Really. They’re that bad. We have to work to deny the perimeter to Vick and
Dunn, forcing them to have to gain their rushing yards up the middle where their
line is weakest and our defence is strongest.
On offence, for the most part we’ll keep it up the jumper, tuck in behind LJ
Shelton and Pete Kendall on the left side of our line and run them to death.
Once they start to bring players closer to the line to slow us down, we’ll
persecute Bryan Scott deep and kill the game off. Or so goes the plan.
I’m quietly confident. In the half we played against Atlanta’s first team in the
pre-season they managed just 3 points and Michael Vick got a bit of a battering.
If we can get close to the same sort of pressure this time out, we should be
home free.
So, to sum up, all we need to do is contain the single most dangerous playmaker
in the league, and everything else will be cream cheese.
Easy as that, then.
-
Third week away from Sun Devil, and the home-town fans are starting to forget
what we look like.
Which must be something of a blessed relief.

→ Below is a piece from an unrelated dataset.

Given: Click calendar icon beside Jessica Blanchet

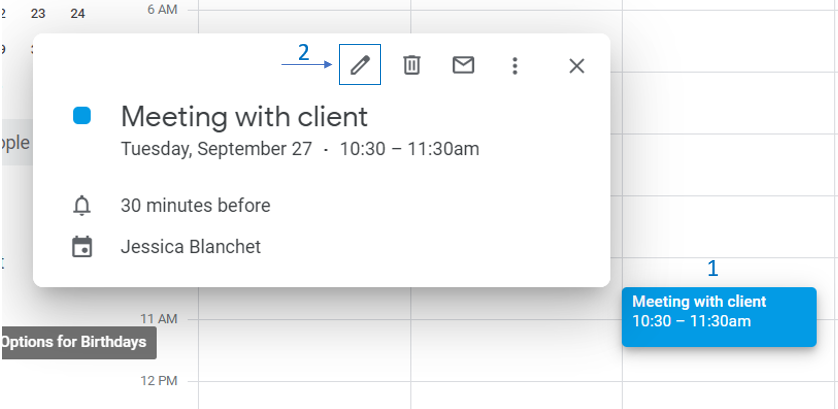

We lose our 4th coin-toss on the bounce, and Atlanta elect to put the ball in
our hands first, showing a confidence in their defence that makes me wonder if I
was missing something when I scouted it.
Smash. 22 yards to Anquan on the out. Smash. Play-pass that sees MLB Chris Draft
trying and failing to run deep with Shaun McDonald, blitzers bite heinously on
the fake, giving Jeff Blake the better part of a century to set his feet and hit
Shaun-O-Mac in stride, 32 yard gain. Smash off the left side, Shipp breaks a
half-hearted tackle aimed at chest height, 11 yard touchdown.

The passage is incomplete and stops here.